Bakır işlemeciliğinin coğrafi patentini elinde bulunduran Gaziantep'te, geleneksel yöntemlerle üretilen bakır su mataraları büyük ilgi görüyor. Gelişen teknolojiyle bir dönem kaybolmaya yüz tutan meslek, yeni model ve tasarımlarla yeniden canlandırılıyor. Bakır ustaları, sektörden çekilmek yerine hediyelik eşya üretimine yönelerek kendilerine yeni bir gelir kapısı açmayı başardı.
Ahşap kaplamalı dükkanları ve taş sokaklarıyla yüzyıllardır hiç boş kalmayan tarihi Bakırcılar Çarşısı, bu yılın en gözde ürünü olan bakır su mataralarına ev sahipliği yapıyor. Su, meyve suyu ve kokteyl gibi soğuk içecekleri taşımak için şık bir seçenek olan bu mataralar, sızdırmaz ve termos özellikli tasarımlarıyla öne çıkıyor. Üzerindeki el işlemeleri ve estetik gövdesi, özellikle doğa gezilerinde tercih edilmesini sağlıyor.
50 yıllık bakır ustası Recep Hançerkıran, bakır su mataralarının bu yılın en gözde ürünlerinden olduğunu vurguluyor. Hançerkıran, "Bakır ürünlerimize eskiden beri büyük ilgi var. Sağlıklı olduğundan dolayı eskiden su bakır kaplarda içiliyordu. Şimdi en popüler ürünümüz bakır su matarası oldu" diyor. Bakırın doğal antimikrobiyal özelliklerine dikkat çeken usta, ürünlerin kalitesini ve herhangi bir zehirleyici madde içermediğini belirtiyor.

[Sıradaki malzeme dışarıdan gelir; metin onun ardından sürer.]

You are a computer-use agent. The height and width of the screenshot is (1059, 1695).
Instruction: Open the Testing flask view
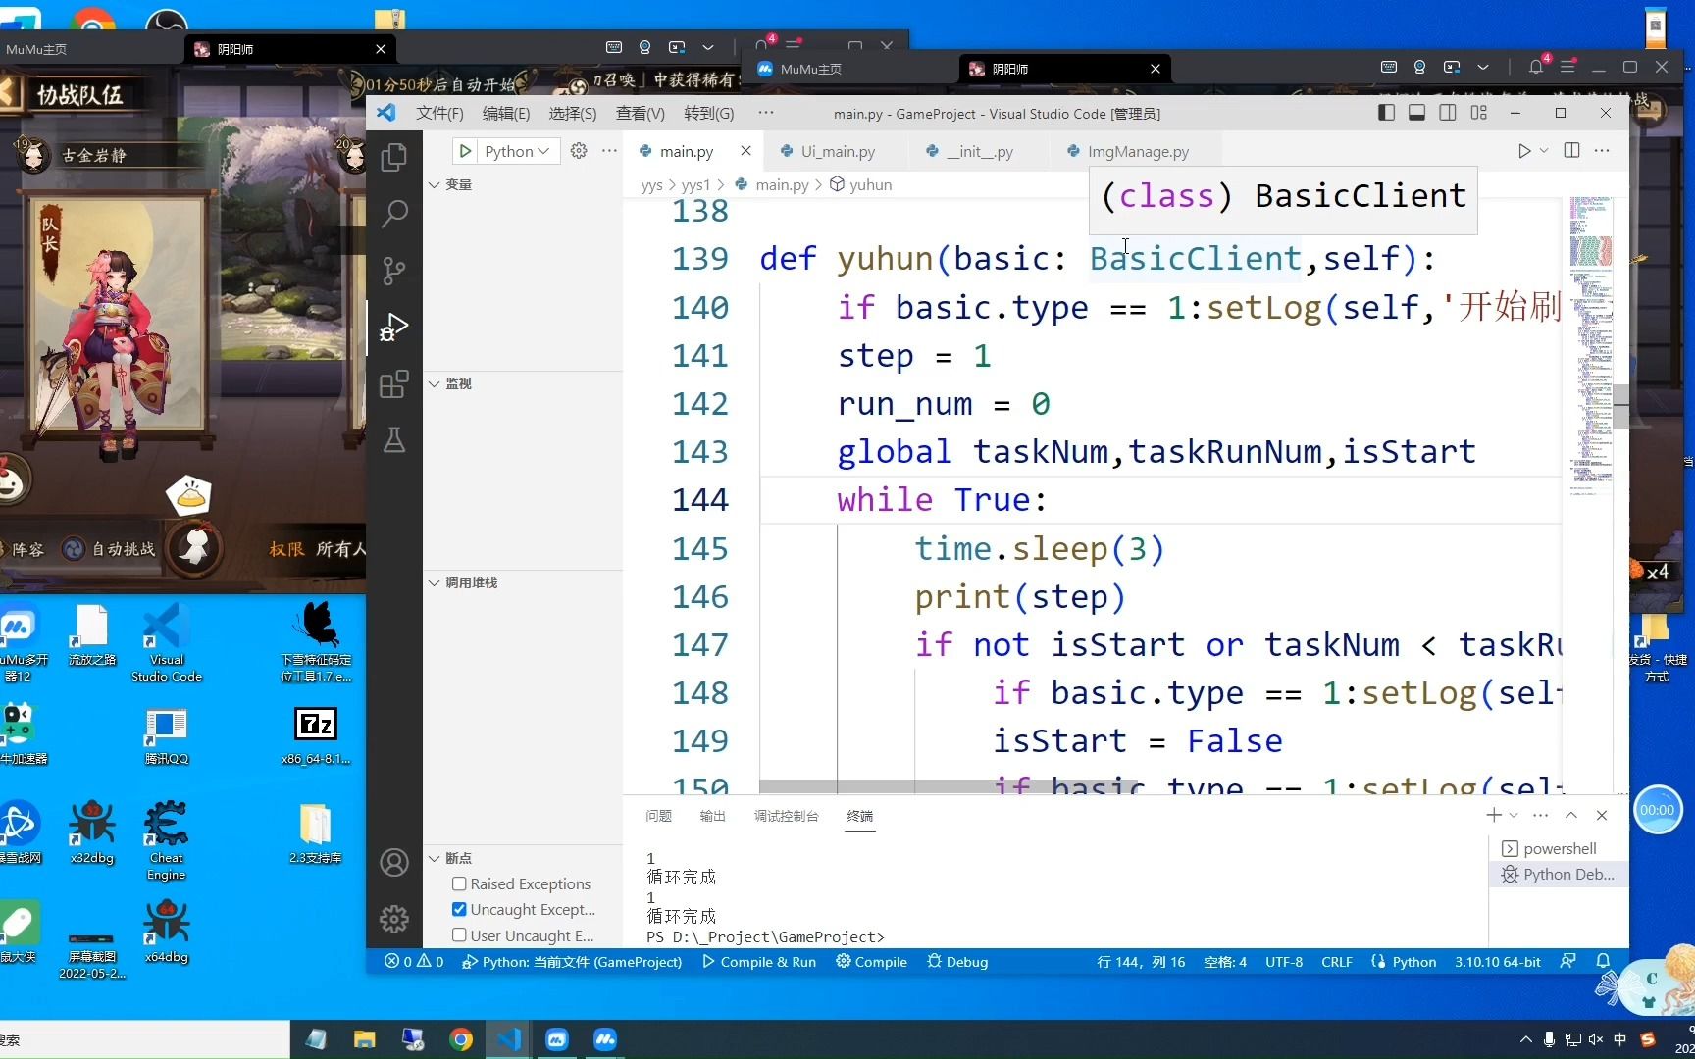393,441
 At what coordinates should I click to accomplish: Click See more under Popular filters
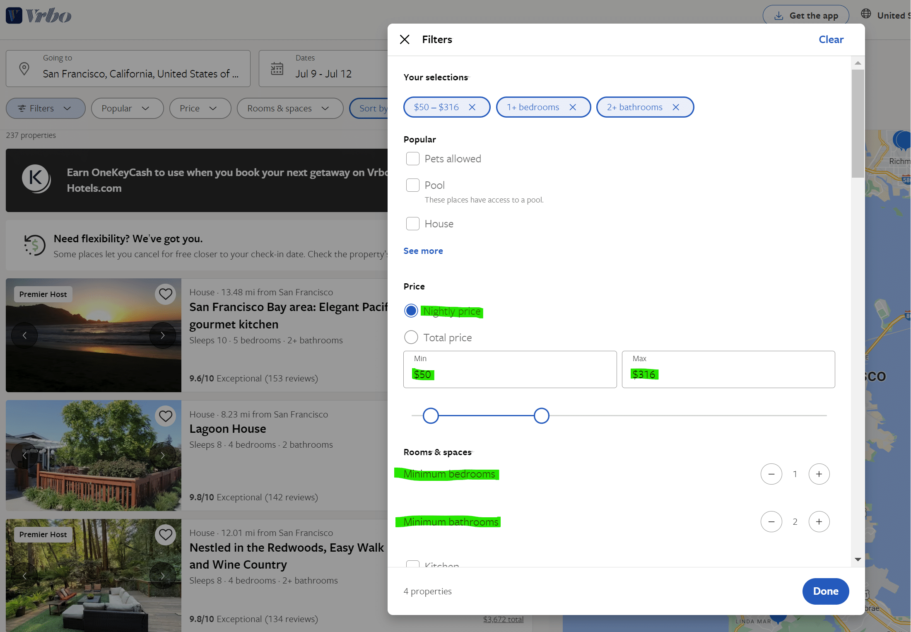click(423, 251)
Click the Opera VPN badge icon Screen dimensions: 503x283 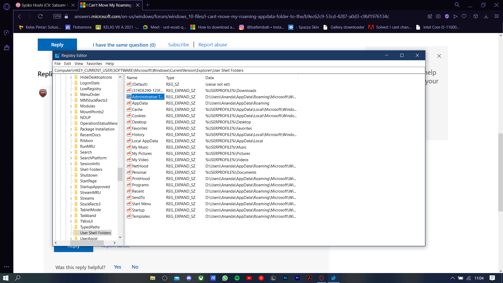pyautogui.click(x=57, y=16)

Mataraların 7-8 aşamalık bir üretim sürecinden geçtiğini anlatan Hançerkıran, artan ilgi nedeniyle daha çok matara üretimi yaptıklarını ifade ediyor. Plastik ürünlerin çıkmasıyla azalan ilginin, son dönemde sağlık açısından faydaları nedeniyle tekrar arttığını söylüyor. Bakır su mataraları, bin 300 TL'den başlayan ve 3 bin TL'ye kadar çıkan fiyat aralığıyla satışa sunuluyor. Bu el yapımı ürünler, Türkiye'nin yanı sıra Irak, İran, Suriye ve birçok Avrupa ülkesine ihraç ediliyor.